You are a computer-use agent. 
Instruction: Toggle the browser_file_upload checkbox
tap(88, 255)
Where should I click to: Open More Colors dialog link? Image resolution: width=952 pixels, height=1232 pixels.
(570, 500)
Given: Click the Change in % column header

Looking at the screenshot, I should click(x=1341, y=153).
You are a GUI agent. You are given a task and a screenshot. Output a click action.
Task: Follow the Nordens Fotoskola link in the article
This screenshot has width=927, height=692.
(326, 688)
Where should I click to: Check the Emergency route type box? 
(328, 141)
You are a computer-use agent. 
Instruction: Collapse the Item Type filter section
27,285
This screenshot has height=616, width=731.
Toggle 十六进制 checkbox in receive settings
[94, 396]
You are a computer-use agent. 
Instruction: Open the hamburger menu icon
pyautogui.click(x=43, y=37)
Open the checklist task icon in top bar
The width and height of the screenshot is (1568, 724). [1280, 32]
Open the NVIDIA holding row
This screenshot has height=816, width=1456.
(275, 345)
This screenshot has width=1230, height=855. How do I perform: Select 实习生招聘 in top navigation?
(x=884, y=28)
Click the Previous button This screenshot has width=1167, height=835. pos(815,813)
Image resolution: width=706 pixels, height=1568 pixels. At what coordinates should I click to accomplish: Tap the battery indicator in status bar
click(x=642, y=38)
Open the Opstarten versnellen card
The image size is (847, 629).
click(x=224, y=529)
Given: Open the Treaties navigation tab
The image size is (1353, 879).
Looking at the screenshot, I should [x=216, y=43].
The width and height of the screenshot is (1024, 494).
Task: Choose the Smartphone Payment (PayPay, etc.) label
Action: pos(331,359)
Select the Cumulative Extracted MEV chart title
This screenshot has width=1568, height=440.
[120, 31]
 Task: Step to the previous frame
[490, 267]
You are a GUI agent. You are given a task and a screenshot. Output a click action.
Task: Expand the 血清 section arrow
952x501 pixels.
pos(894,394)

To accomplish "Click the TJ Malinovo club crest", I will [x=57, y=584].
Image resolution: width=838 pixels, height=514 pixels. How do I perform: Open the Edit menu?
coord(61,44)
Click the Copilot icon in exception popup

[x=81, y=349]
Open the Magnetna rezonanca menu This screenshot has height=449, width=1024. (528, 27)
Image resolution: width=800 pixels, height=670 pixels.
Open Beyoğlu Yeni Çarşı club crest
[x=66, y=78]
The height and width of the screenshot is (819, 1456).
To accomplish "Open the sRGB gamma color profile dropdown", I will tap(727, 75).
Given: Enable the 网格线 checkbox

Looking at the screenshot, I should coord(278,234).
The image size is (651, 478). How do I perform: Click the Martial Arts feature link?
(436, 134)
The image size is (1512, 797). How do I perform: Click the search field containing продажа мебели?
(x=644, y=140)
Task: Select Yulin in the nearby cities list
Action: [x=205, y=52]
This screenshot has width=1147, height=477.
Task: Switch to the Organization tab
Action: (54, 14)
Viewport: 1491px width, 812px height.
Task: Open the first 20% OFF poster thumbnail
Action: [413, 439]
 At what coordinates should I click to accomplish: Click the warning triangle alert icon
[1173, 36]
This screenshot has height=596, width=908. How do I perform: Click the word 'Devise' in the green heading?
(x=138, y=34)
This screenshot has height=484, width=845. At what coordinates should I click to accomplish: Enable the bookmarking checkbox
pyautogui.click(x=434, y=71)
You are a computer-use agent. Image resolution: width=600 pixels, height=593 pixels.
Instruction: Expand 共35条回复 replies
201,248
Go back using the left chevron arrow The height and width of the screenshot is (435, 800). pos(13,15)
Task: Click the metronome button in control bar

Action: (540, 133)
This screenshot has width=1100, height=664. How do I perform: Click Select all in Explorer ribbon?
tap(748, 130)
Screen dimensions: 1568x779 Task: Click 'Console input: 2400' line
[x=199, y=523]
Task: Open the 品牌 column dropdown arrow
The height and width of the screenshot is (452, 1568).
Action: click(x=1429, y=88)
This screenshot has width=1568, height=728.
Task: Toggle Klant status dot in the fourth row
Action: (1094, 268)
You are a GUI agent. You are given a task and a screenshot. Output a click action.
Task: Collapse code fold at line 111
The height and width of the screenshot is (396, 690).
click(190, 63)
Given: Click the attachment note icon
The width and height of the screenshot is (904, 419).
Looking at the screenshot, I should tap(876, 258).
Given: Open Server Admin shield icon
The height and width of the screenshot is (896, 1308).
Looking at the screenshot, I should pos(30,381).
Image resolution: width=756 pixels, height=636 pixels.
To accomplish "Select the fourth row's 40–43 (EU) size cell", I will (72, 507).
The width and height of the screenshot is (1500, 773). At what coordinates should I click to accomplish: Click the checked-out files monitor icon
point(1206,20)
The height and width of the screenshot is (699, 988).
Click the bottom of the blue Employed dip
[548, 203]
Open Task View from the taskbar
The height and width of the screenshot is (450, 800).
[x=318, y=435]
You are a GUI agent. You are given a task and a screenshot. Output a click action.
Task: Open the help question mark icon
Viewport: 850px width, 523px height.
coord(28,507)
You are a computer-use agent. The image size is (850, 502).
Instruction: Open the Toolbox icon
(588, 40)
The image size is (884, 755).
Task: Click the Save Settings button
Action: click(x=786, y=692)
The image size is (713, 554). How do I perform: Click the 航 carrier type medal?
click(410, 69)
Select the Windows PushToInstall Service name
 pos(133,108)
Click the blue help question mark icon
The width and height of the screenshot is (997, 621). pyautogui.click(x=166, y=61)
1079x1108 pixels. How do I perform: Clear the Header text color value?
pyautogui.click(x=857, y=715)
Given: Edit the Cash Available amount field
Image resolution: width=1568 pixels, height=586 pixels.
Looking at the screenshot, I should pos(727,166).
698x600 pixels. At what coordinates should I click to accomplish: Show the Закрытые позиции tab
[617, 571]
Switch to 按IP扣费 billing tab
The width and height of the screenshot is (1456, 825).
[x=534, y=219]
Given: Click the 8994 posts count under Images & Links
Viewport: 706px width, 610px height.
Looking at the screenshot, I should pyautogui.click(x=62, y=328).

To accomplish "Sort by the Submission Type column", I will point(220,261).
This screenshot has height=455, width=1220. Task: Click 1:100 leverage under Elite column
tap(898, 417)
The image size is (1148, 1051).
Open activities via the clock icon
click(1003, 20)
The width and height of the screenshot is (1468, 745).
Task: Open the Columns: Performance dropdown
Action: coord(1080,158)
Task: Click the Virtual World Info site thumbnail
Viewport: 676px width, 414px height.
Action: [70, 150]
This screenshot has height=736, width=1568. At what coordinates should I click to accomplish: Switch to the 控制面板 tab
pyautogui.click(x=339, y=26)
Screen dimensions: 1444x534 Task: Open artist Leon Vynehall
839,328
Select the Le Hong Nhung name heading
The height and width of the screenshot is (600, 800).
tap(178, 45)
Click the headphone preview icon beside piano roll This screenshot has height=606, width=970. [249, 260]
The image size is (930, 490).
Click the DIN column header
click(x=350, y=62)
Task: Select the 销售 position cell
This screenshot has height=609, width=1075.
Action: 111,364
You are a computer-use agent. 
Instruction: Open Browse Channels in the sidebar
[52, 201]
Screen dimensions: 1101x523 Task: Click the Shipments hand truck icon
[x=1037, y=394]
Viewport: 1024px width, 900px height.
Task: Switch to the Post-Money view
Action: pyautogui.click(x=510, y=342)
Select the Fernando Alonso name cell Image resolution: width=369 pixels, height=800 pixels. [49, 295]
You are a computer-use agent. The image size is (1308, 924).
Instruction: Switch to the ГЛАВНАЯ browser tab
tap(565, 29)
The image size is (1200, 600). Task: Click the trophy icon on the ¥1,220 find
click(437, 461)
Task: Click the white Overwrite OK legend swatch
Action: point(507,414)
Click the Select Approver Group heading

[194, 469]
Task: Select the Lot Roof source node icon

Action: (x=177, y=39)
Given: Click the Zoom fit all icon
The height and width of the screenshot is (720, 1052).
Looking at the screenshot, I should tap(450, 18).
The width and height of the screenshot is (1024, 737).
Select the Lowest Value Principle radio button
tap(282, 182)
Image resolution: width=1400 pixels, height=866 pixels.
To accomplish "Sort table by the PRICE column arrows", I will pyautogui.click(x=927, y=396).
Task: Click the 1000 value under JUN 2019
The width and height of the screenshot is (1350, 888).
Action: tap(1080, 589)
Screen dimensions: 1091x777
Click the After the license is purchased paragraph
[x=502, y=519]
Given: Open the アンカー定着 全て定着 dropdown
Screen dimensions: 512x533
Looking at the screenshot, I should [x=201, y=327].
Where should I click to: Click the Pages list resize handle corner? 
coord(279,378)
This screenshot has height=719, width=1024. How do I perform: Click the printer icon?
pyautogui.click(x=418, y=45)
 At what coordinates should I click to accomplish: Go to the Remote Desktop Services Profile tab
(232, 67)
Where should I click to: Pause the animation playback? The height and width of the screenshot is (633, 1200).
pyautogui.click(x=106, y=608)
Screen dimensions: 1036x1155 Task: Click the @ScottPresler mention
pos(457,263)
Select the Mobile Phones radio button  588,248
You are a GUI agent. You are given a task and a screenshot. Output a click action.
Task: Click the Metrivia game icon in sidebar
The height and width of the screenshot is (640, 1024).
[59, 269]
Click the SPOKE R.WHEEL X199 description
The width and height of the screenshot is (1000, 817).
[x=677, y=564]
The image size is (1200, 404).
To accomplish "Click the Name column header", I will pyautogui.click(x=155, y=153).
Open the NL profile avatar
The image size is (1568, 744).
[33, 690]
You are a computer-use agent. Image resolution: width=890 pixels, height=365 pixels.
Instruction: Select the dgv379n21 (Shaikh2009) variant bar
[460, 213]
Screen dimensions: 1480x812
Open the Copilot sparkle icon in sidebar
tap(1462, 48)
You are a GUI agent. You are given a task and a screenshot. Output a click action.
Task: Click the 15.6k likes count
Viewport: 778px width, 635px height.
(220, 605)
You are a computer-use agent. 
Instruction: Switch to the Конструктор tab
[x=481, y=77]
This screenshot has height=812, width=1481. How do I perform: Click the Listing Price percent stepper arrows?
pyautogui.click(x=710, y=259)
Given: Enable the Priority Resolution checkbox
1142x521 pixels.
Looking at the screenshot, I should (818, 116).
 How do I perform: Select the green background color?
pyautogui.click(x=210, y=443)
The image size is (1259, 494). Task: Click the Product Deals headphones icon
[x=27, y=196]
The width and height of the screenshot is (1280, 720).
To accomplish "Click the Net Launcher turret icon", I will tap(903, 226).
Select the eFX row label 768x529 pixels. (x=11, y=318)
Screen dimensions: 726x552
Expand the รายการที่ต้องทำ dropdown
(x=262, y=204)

**What needs to be done**
The lines above, from the first through the one containing "Click the Previous", must be restated word for word, with nothing added.

**Reply**
You are a computer-use agent. 
Instruction: Toggle the browser_file_upload checkbox
tap(88, 255)
Where should I click to: Open More Colors dialog link? Image resolution: width=952 pixels, height=1232 pixels.
(570, 500)
Given: Click the Change in % column header

Looking at the screenshot, I should click(x=1341, y=153).
You are a GUI agent. You are given a task and a screenshot. Output a click action.
Task: Follow the Nordens Fotoskola link in the article
This screenshot has width=927, height=692.
(326, 688)
Where should I click to: Check the Emergency route type box? 
(328, 141)
You are a computer-use agent. 
Instruction: Collapse the Item Type filter section
27,285
This screenshot has height=616, width=731.
Toggle 十六进制 checkbox in receive settings
[94, 396]
You are a computer-use agent. 
Instruction: Open the hamburger menu icon
pyautogui.click(x=43, y=37)
Open the checklist task icon in top bar
The width and height of the screenshot is (1568, 724). [1280, 32]
Open the NVIDIA holding row
This screenshot has height=816, width=1456.
(275, 345)
This screenshot has width=1230, height=855. How do I perform: Select 实习生招聘 in top navigation?
(x=884, y=28)
Click the Previous button This screenshot has width=1167, height=835. pos(815,813)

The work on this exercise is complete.